Task data ::
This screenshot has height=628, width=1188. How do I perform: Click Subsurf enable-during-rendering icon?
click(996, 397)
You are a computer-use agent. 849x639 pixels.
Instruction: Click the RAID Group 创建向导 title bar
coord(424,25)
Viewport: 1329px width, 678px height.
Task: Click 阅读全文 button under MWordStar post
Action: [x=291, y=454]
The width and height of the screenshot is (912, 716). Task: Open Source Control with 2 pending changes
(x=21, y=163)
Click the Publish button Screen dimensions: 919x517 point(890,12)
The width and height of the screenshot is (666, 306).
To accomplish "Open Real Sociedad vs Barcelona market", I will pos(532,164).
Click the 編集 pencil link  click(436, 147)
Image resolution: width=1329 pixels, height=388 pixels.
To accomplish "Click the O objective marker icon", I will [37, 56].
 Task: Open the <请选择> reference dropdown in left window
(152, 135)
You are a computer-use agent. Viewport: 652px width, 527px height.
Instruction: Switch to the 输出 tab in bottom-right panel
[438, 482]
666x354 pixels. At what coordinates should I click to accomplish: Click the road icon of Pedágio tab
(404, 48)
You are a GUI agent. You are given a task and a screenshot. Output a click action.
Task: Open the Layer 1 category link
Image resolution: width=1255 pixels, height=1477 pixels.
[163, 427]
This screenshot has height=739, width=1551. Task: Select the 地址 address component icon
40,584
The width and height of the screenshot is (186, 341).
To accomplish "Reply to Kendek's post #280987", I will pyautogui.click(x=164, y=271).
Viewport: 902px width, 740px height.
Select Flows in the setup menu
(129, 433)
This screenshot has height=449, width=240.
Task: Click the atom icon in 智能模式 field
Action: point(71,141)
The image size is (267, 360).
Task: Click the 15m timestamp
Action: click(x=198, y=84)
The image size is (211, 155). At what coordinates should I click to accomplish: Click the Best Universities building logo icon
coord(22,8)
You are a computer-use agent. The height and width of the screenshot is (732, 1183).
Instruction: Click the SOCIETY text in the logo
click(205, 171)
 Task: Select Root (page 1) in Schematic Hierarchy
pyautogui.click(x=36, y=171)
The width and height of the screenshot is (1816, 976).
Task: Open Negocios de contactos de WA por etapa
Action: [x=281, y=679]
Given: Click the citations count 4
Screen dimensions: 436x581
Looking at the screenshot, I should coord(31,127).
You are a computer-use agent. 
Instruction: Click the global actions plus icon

What to do :: Reproduce every record in full, keeping each one exactly as it reads.

Response ::
This screenshot has height=628, width=1188. How do I perform: Click Subsurf enable-during-rendering icon?
click(996, 397)
You are a computer-use agent. 849x639 pixels.
Instruction: Click the RAID Group 创建向导 title bar
coord(424,25)
Viewport: 1329px width, 678px height.
Task: Click 阅读全文 button under MWordStar post
Action: [x=291, y=454]
The width and height of the screenshot is (912, 716). Task: Open Source Control with 2 pending changes
(x=21, y=163)
Click the Publish button Screen dimensions: 919x517 point(890,12)
The width and height of the screenshot is (666, 306).
To accomplish "Open Real Sociedad vs Barcelona market", I will pos(532,164).
Click the 編集 pencil link  click(436, 147)
Image resolution: width=1329 pixels, height=388 pixels.
To accomplish "Click the O objective marker icon", I will [37, 56].
 Task: Open the <请选择> reference dropdown in left window
(152, 135)
You are a computer-use agent. Viewport: 652px width, 527px height.
Instruction: Switch to the 输出 tab in bottom-right panel
[438, 482]
666x354 pixels. At what coordinates should I click to accomplish: Click the road icon of Pedágio tab
(404, 48)
You are a GUI agent. You are given a task and a screenshot. Output a click action.
Task: Open the Layer 1 category link
Image resolution: width=1255 pixels, height=1477 pixels.
[163, 427]
This screenshot has height=739, width=1551. Task: Select the 地址 address component icon
40,584
The width and height of the screenshot is (186, 341).
To accomplish "Reply to Kendek's post #280987", I will pyautogui.click(x=164, y=271).
Viewport: 902px width, 740px height.
Select Flows in the setup menu
(129, 433)
This screenshot has height=449, width=240.
Task: Click the atom icon in 智能模式 field
Action: point(71,141)
The image size is (267, 360).
Task: Click the 15m timestamp
Action: click(x=198, y=84)
The image size is (211, 155). At what coordinates should I click to accomplish: Click the Best Universities building logo icon
coord(22,8)
You are a computer-use agent. The height and width of the screenshot is (732, 1183).
Instruction: Click the SOCIETY text in the logo
click(205, 171)
 Task: Select Root (page 1) in Schematic Hierarchy
pyautogui.click(x=36, y=171)
The width and height of the screenshot is (1816, 976).
Task: Open Negocios de contactos de WA por etapa
Action: [x=281, y=679]
Given: Click the citations count 4
Screen dimensions: 436x581
Looking at the screenshot, I should coord(31,127).
You are a computer-use agent. 
Instruction: Click the global actions plus icon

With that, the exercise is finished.